Instructions for the task: Output the records precisely as they stand. Pictures are to be skipped.

Data for this task:
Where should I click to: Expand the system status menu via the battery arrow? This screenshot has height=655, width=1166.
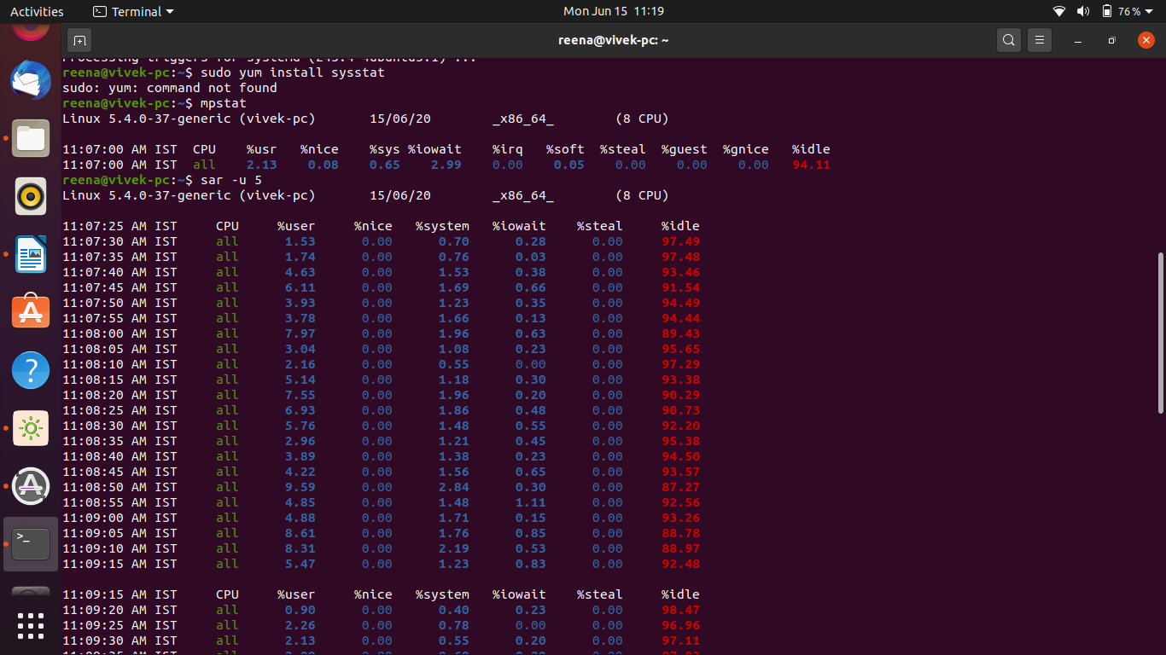click(x=1147, y=11)
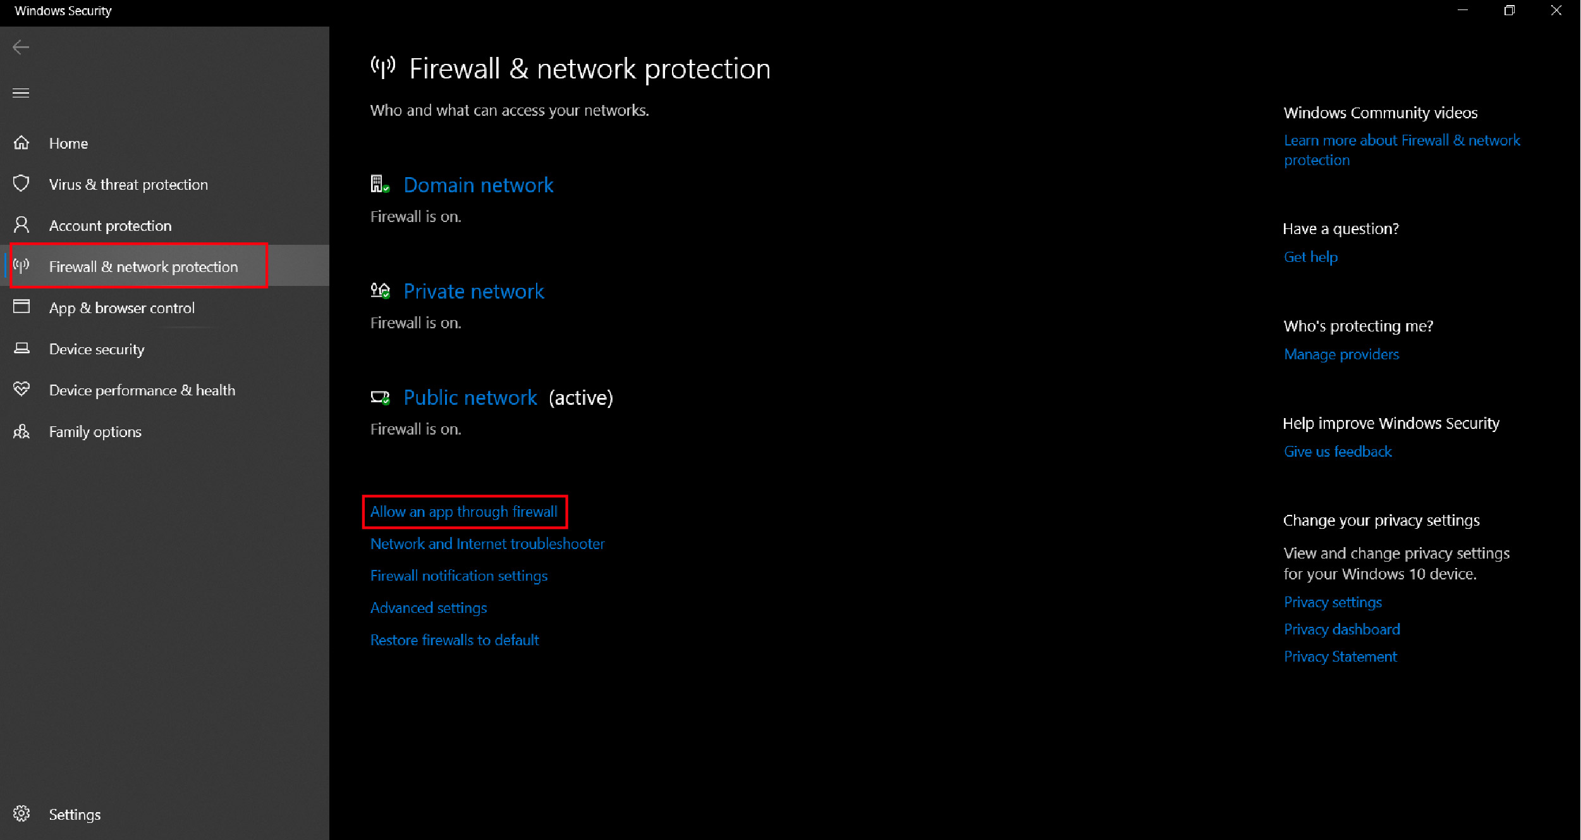Open Device performance & health heart icon
Viewport: 1581px width, 840px height.
[x=21, y=390]
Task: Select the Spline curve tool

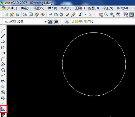Action: [3, 76]
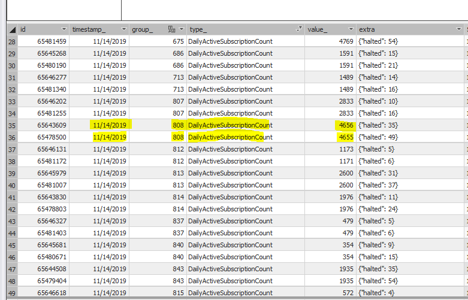Select the highlighted timestamp cell in row 36
The image size is (468, 300).
pyautogui.click(x=110, y=137)
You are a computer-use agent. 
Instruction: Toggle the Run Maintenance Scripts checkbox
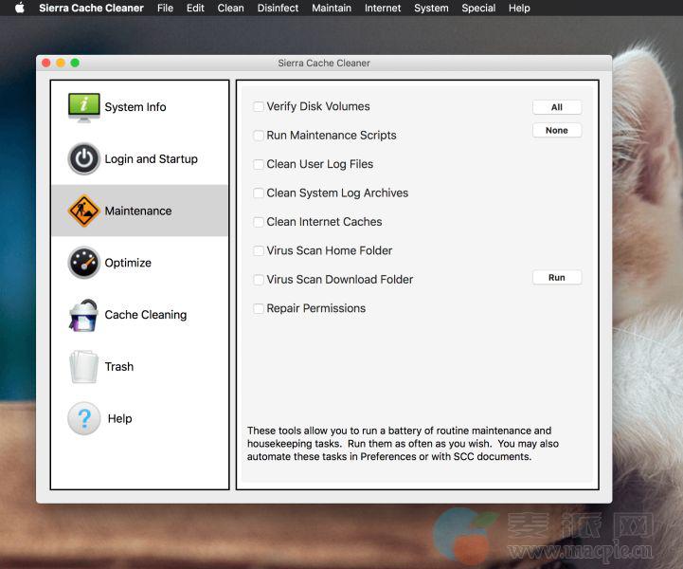259,136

Task output:
Where should I click to: Expand the system status menu via the battery arrow? This screenshot has height=655, width=1166.
click(x=1147, y=11)
Open Device performance & health heart icon
Viewport: 1581px width, 840px height.
[x=21, y=390]
Task: Select the Spline curve tool

Action: [3, 76]
Select the highlighted timestamp cell in row 36
The image size is (468, 300).
pyautogui.click(x=110, y=137)
You are a computer-use agent. 
Instruction: Toggle the Run Maintenance Scripts checkbox
259,136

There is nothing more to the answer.